Meningeal Layers
The three meningeal layers protect the brain and spinal cord. The spaces between them are the sites of clinically critical haemorrhages — each with a distinct mechanism, CT appearance, and management.
✦ The Mnemonic
"Delicate Artful Protection — Dura, Arachnoid, Pia"
Dura mater · Arachnoid mater · Pia mater — with epidural, subdural, subarachnoid spaces
Clinical Breakdown
The dura has two layers in the skull: the outer periosteal layer (adherent to skull) and the inner meningeal layer. These separate at the dural sinuses (superior sagittal, transverse, sigmoid). The dura folds inward to form: falx cerebri (between hemispheres), tentorium cerebelli (between cerebrum and cerebellum), and the diaphragma sellae (roof of pituitary fossa).
Extradural haematoma: arterial bleed (usually middle meningeal artery from temporal bone fracture). Classic 'lucid interval': brief loss of consciousness, recovery, then progressive deterioration as the haematoma expands. Biconvex (lens-shaped) on CT — does not cross suture lines. Surgical emergency — burr hole/craniotomy.

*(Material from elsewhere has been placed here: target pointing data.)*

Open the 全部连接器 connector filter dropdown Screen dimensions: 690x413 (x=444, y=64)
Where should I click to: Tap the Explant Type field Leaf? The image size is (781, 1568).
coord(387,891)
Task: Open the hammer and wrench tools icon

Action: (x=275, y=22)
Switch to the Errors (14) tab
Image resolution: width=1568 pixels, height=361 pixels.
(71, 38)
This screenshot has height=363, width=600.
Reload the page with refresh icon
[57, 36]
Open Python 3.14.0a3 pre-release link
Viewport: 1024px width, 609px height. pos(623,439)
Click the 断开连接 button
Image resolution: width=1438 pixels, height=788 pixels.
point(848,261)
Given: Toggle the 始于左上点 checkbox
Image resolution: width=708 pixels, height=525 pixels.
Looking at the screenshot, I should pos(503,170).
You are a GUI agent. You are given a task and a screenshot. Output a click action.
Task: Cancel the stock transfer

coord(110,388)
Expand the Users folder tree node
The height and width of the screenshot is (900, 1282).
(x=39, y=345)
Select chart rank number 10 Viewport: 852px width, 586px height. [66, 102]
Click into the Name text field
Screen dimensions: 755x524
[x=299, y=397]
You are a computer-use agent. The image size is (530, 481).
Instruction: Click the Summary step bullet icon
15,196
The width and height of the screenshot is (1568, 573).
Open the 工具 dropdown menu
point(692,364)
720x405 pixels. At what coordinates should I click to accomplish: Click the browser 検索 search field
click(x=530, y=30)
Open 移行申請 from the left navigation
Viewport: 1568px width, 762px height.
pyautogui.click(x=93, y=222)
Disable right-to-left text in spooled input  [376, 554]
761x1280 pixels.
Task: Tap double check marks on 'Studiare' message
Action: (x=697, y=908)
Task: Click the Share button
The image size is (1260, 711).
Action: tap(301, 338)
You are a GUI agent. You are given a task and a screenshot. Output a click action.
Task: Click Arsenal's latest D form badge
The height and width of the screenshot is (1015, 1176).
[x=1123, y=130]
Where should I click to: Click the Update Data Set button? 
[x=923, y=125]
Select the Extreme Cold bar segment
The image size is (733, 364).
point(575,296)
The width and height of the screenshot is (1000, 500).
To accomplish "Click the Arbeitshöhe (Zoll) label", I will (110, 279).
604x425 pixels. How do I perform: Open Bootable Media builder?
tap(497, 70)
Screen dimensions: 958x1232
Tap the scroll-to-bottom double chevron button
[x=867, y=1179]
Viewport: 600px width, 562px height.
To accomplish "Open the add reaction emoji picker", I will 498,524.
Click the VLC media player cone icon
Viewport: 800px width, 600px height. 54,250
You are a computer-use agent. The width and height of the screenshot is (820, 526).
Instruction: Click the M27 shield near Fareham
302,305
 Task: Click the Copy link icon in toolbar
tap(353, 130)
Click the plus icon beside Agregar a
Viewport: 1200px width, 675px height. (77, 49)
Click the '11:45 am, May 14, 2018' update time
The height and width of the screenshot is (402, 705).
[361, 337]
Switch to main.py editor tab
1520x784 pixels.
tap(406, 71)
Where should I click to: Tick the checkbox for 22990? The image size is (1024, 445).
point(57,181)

Subdural haematoma: venous bleed from torn bridging veins (cortical veins crossing the subdural space). More common in elderly, alcoholics, patients on anticoagulants. Crescent-shaped on CT — follows brain surface and crosses suture lines. Acute (<3 days), subacute (3–21 days), or chronic (>21 days) — chronic SDH appears hypodense on CT.
⭐ Clinical Pearl
Uncal herniation: a supratentorial mass displaces the uncus (medial temporal lobe) through the tentorial notch, compressing CN III (dilated pupil), the posterior cerebral artery (ipsilateral occipital infarct), and the midbrain (Duret haemorrhages — secondary brainstem haemorrhage). The sequence: unilateral pupil dilation → decreasing consciousness → bilateral motor signs → death.